Ein befürchteter Angebotsengpass bei Bitcoin durch Miner ist laut neuen Daten noch nicht da. Zwar ist das verfügbare Miner Angebot im Vergleich zu früheren Zyklen deutlich kleiner geworden, gleichzeitig bleibt der Verkaufsdruck über Börsen aber spürbar. Genau diese Mischung sorgt dafür, dass von einem echten „Supply Shock“ noch keine Rede sein kann.
Miner senden weiter viele Coins an Börsen
Der Analyst Axel Adler Jr. stützt seine Einschätzung vor allem auf zwei Kennzahlen. Erstens: die BTC Zuflüsse von Minern zu Börsen, gemessen als 30 Tage Durchschnitt. Diese Zahl gilt als direkter Hinweis darauf, wie viel frisch geminter Bitcoin tatsächlich am Markt verkauft werden könnte.
Laut Adler sind diese Exchange Inflows nach dem vierten Halving zunächst angestiegen und haben sich später weiter verstärkt. Auch wenn es zuletzt eine kleine Entspannung gegeben habe, sei das bisher eher eine Pause als eine klare Trendwende. Für eine echte Entlastung müsste der 30 Tage Durchschnitt über längere Zeit deutlich sinken, nicht nur kurzfristig schwanken.
OTC Reserven sind niedrig, aber nicht leer
Die zweite Kennzahl betrifft die OTC Bestände auf Adressen, die mit Minern in Verbindung stehen. Diese Bestände zeigen, wie viel Bitcoin Miner noch außerhalb der öffentlichen Börsen verkaufen könnten, also über größere Deals im Hintergrund.

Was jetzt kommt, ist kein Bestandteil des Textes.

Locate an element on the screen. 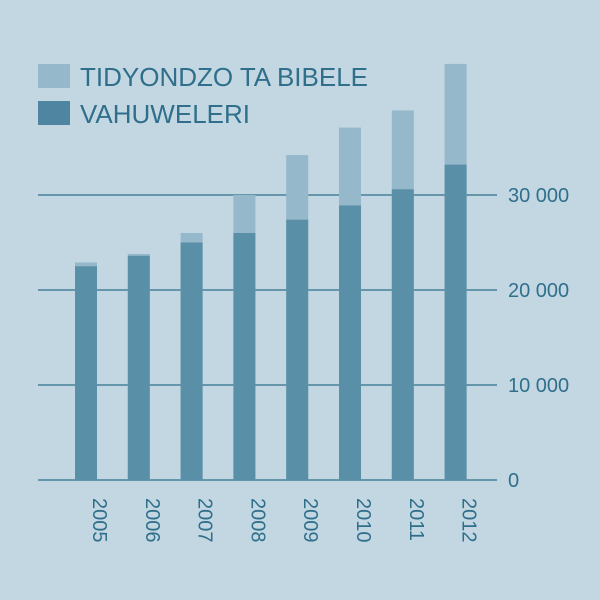  x-tick-label: 2006 is located at coordinates (152, 520).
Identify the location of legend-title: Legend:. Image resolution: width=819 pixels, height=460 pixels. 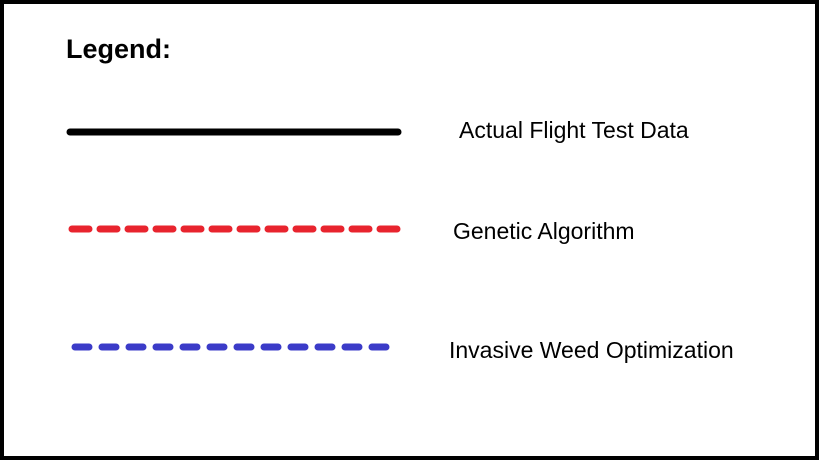
(118, 49).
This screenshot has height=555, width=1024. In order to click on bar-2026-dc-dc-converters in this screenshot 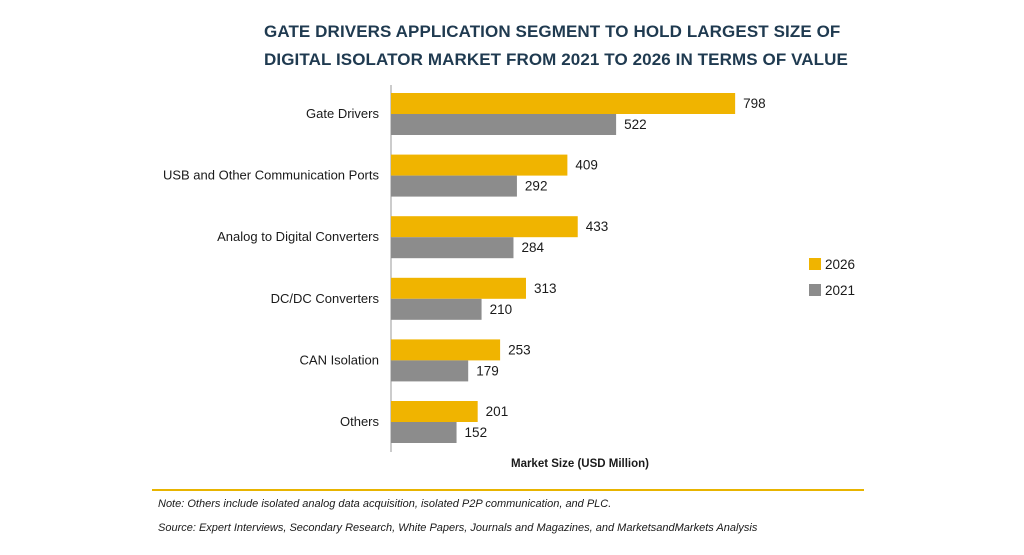, I will do `click(458, 288)`.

Aktuell liegen diese OTC Reserven bei rund 152.600 BTC. Das ist weit entfernt vom Hoch aus 2018, als fast 595.000 BTC erreicht wurden, und nur knapp über dem Tief von etwa 146.900 BTC im Juli 2025. Damit sind die Reserven im langfristigen Vergleich klar zusammengeschrumpft, aber Adler warnt davor, sie als „fast aufgebraucht“ zu bezeichnen. Mehr als 150.000 BTC seien weiterhin ein relevantes Polster. Zudem habe sich der Bestand in den letzten Monaten in einer engen Spanne bewegt, inklusive eines spürbaren Anstiegs im Februar.
Fazit: Enger als früher, aber noch kein Supply Shock
Unterm Strich ist das Bild laut Adler zweigeteilt: Die „versteckte“ OTC Reserve der Miner ist im Vergleich zu früheren Zyklen deutlich kleiner, was grundsätzlich positiv für die Knappheit ist. Gleichzeitig bleibt der kurzfristige Verkaufsdruck über Börsen erhöht, weil weiterhin viele neu geminte Coins in den Markt fließen.
Damit ist der Markt zwar strukturell enger aufgestellt als in der Vergangenheit, aber noch nicht in einer Phase, in der Miner Angebot plötzlich fehlt. Für einen echten Supply Shock müsste der Börsen Zufluss über längere Zeit klar zurückgehen und die verbleibenden Reserven weiter abnehmen.